Pick and place machines are generally used to manufacture electronic circuit boards. A blank printed circuit board is usually supplied to the pick and place machine, which then picks electronic components from component feeders, and places such components upon the board. The components are held upon the board temporarily by solder paste, or other adhesive until a subsequent step in which the solder paste is melted, or the adhesive is fully cured.
Pick and place machine operation is challenging. Since machine speed corresponds with throughput, the faster the pick and place machine runs, the less costly the manufactured board will be. Additionally, placement accuracy is extremely important. Many electrical components, such as chip capacitors and chip resistors are relatively small and must be accurately placed on equally small placement locations. Other components, while larger, have a significant number of leads or conductors that are spaced from one another at a relatively fine pitch. Such components must also be accurately placed to ensure that each lead is placed upon the proper pad. Thus, not only must the machine operate extremely fast, but it must also place components extremely accurately.

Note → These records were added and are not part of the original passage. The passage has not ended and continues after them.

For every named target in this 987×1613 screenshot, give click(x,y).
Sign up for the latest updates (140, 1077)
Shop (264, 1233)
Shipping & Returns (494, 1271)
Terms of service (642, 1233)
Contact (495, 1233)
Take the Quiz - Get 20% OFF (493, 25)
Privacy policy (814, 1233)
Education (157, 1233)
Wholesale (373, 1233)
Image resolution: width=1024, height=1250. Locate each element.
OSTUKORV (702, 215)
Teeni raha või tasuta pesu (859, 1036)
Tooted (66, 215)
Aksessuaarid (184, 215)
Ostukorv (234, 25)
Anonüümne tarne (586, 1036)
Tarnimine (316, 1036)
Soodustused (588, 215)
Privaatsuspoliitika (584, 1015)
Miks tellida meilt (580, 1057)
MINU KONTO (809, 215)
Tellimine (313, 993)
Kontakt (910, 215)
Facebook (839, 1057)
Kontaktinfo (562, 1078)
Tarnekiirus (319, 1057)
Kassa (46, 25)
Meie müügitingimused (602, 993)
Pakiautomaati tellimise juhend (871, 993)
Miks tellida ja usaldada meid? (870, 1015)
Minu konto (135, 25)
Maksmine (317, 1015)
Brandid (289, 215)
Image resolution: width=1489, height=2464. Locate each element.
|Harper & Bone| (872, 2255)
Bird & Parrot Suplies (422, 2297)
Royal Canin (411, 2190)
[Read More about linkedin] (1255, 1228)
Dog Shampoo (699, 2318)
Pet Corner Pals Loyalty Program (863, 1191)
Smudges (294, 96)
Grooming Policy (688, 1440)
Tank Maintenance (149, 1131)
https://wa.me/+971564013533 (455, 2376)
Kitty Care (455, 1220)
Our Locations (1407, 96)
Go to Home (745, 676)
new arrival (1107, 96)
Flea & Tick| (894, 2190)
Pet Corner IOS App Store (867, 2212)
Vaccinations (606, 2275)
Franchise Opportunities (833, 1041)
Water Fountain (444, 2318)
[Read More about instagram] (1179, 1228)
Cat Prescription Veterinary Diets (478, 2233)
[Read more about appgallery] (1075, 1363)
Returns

Picking up a component requires the placement head to be positioned over the pick up point for the target component. Once the nozzle is so positioned, it is lowered to a point just above the component and a vacuum is applied through the nozzle which sucks the component up and temporarily attaches it to the end of the nozzle. Each component is positioned at its pick point by a component feeder mechanism. Typical feeder mechanisms include tape feeders, vibratory feeders and tray feeders. Once a component is picked up by the nozzle, the feeder mechanism must move another component into the pick position. If the component pick operation is not successful, defective work pieces are produced. Defects on work pieces that are known to be caused by bad pick operations are tombstoned components, missing components, wrong components, wrong component polarity, and misplaced components. Further, defects are also caused by operators loading feeders into incorrect positions; allowing feeders to run out of components; defective or broken feeders, component tapes and/or nozzles; incorrectly programmed nozzle pick heights; and incorrectly positioned components.
Providing a method of assessing the effectiveness of a pick operation without slowing machine throughput, and without adding significant hardware to the pick and place machine, would allow pick and place machine operation to more accurately identify pick errors, and ensure that such errors do not generate defective workpieces. Additionally, identifying pick errors before they create defective work pieces (such as entire circuit boards) would vastly simplify rework since the pick and place machine can simply discard the erroneously picked component and pick another one. In contrast, if the erroneously picked component is actually placed upon the workpiece, the error may not be discovered until after final soldering or adhesive curing is complete. Given that a particular workpiece, such as a circuit board, may contain hundreds or even thousands of individual components, the workpiece itself could be relatively costly, and require relatively costly manual rework in order to ensure that the entire workpiece is not lost.